The assessment chapter provides an accessible entry into a problem of major global importance for both health and environmental sustainability.
As discussed in Larsen's chapter, there are a number of important challenges with setting targets related to HAP. Unfortunately, the technological solutions proposed do not properly address the issues because they may have undesirable side effects and because air quality and the costs and benefits of specific changes vary considerably across households and locations. Thus, it is puzzling that this important variation does not figure in the subsequent benefit-cost analysis of clean cooking interventions, which instead looks like an analysis based on hypothetical air quality (not technology-based) targets.

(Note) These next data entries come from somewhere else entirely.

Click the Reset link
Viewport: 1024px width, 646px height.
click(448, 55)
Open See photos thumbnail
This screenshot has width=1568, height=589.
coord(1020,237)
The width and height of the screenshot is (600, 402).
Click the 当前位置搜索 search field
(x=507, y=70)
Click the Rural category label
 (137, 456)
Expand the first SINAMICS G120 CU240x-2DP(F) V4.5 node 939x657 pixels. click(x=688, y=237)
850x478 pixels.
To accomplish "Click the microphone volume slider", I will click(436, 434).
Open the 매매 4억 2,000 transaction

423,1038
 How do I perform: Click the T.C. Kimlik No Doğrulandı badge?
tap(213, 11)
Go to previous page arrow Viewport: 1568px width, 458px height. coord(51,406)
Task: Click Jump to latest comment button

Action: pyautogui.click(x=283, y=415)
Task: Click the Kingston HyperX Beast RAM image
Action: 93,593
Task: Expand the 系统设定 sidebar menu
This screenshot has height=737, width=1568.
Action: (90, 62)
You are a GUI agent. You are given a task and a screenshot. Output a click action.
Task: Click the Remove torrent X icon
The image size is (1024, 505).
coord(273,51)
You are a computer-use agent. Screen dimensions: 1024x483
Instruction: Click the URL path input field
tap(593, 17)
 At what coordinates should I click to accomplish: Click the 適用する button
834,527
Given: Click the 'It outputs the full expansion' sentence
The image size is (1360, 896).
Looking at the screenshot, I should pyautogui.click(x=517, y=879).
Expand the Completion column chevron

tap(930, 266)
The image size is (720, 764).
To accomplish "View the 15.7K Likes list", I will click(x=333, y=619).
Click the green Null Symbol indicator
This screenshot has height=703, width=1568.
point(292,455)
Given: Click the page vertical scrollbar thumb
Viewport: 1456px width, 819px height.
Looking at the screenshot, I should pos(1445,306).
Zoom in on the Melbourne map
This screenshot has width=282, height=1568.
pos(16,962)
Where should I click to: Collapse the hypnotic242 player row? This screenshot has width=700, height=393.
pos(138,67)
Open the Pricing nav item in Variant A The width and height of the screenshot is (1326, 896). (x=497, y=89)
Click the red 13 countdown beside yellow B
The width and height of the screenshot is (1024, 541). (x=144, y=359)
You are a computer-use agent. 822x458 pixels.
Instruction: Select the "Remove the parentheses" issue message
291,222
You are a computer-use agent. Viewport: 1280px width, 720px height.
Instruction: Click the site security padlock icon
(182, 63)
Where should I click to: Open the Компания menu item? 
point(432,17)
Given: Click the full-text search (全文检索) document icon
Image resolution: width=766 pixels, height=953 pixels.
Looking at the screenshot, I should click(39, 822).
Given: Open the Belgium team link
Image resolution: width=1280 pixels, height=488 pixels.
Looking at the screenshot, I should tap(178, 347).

The most striking omission is a significant discussion of the role and implications of behavior. In practice, individual decisions to invest in preventive health or environmental improvements involve a rational trade-off with consumption of other goods and leisure. But people often make decisions that would seem to endanger their well-being, sometimes because they misunderstand the risks they face. Also, because of the nonlinear response to air pollution, a relatively large investment may not be enough to deliver substantial health benefits.
Existing work supports the idea that there is something households and individuals like about traditional stoves. The study also ignores the fact that strikingly few households who obtain a cleaner biomass stove end up using it exclusively. In fact, surprisingly little is known at this time about how to induce the behavior change that effectively delivers long-term benefits. As such, setting technology-based targets creates a risk that policies designed to reach them will repeat the hard failures of related domains (e.g., water and sanitation, and malaria prevention), which generally failed to incentivize the pursuit of locallyresponsive and desired solutions. Making prescriptive recommendations about the specific stoves that people should or should not own will likely result in dissemination of large numbers of stoves that households do not want or use.
Behavior may also change and reduce the costeffectiveness of interventions. In the case of clean stove promotion, one example of this type of behavioral feedback would be if household members increase the amount of time spent and cooking done indoors, thereby offsetting anticipated reductions in harmful exposures.